Bir şeycik olmadı! -Deneyin lütfen-

Aydınlığım, deliyim, rüzgârlıyım..."

diyecek kadar da yaşama başkaldıran bir kadın.

Bir kıstırılmışlık hâlinin, şiire dökülmüş fotoğrafı. Gitse, gidemiyor. Kalsa kalamıyor. Toplum ona başka bir yer açmıyor çünkü. "Gelinlikle girdiği evden, kefenle çıkabilir ancak!" Çünkü o, yaşadığı çağın Ortadoğu coğrafyasındaki bir kadını ve o kadının şiire düşen sureti.

Şiir, anlayışlı bir eş ve ailesi, avukatlık, öğretmenlik. Budur Gülten Akın’ın hayatının özeti.

***

23 Ocak 1933’te Yozgat’ta doğar. Annesi, ev hanımı Emsal Hanım, babası memur Nurettin Bey’dir. Kalabalık ve geniş bir ailede geçen çocukluğunu, “1933 Yozgat başlangıcından sonra dedeler, nineler, amcalar, dayılar, yengeler, teyzeler, kuzenler ortasında feodal ilişkiler içinde kendimi tanıdım. Kocaman bir aile. Doğduğum ev, babamın ana - babasıyla oturduğu annemin gelin geldiği ev. Evin egemeni aşağıdan yukarıya baktığımda asla ulaşamayacağım uzunlukta bir dede. Ben yanında büyüyen ilk torun. Sevgiyle sarılıydım. Bundan dolayı ben de sevgiyle dolu büyüdüm. Dedeme olan hayranlığımı ise onun seçilmişi olmam besliyordu. Yanında kalan ilk torun, üstelik kız, bir de anasına benziyor. Anam derdi. Zeynep’ti adım. Babam yeniliğe vurgun oluşundan mı yoksa tepkisel olarak mı nüfusa başka bir ad yazdırdı, bilmiyorum.” cümleleriyle aktaran Akın; annesini kaybetmesinin ardından kardeşlerinin sorumluluğunu üstlenmiş, babasının Ankara’ya tayin istemesi ve ardından askerlik için çağrılması ile birlikte zorlu bir süreç geçirmiştir.

İlkokula Sorgun’da başlayan Akın, eğitimine Ankara’da devam eder. Önce Taş Mektep’te başlar eğitimine, ardından Cebeci Ortaokuluna yazılır. Bu günlerde Akın, Cebeci Ortaokuluna bir gölge gibi gelip gittiğini belirtir. Okulunu sevmemesini evdeki bunaltıya, büyümesine ve karşılanamayan gereksinimlerine bağlar. Bu yalnızlığı ve içe doğru yolculuğu sevmeye başlar. Bu sevgisizlik ve ilgisizlik lise ikiye kadar sürer. Önceleri tek tük yazdığı şiir, onun için bir uğraş olmuştur artık.

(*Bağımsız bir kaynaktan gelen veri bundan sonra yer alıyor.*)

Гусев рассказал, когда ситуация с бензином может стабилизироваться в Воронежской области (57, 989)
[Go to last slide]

Bu dönemde sınıf ve okul dergilerini dolduran şiirler yazar. Bu dönem yazdığı şiirler genellikle mizahidir. Ozanlara saygı duyulan, uzun kış geceleri ezgiyle peygamber kıssaları okunan ve amcanın şiir yazdığı bir ailede Akın’ın şiire yönelmesi pek şaşılacak bir durum değildir.

***

Akın, çok küçük yaşta dayılarının tavan arasındaki eski bavullarında bulduğu öykü, roman, antoloji, dünya ve Türk klasiklerini çok küçük yaşlarda okumaya başlar. Liseyi Atatürk Kız Lisesi’nde tamamlayan Akın; lise eğitiminin ardından Ankara Üniversitesi Hukuk Fakültesi’ne kaydolur. Ve lise yıllarında başladığı okuma serüvenini burada sürdürür. Fakülte yıllarında hem çalışıp hem okuyan şair, bu süreci şöyle anlatır: Liseyi bitirmiştim ama yaşam da yeniden ağırlaşmaya, maaşlar yetmemeye başlamıştı. Evlerin kadınların kızları daha büyük sayılarda devlet arşivlerini dolduruyordu. O yaz iş aradım oysa tıp fakültesine gitmeyi düşlüyordum. Çapa Yüksek Öğretmen Okulu sınavını kazanmıştım. Edebiyat okuyacaktım. Gidemedim. Hukuka yazıldım. Bir de iş buldum. İçişleri Bakanlığı’nda. Yıl içinde akşamları ders çalışıyor, yılsonlarında izinlerimi kullanarak sınavlara giriyordum. Dört yıl sonra bitti fakülte.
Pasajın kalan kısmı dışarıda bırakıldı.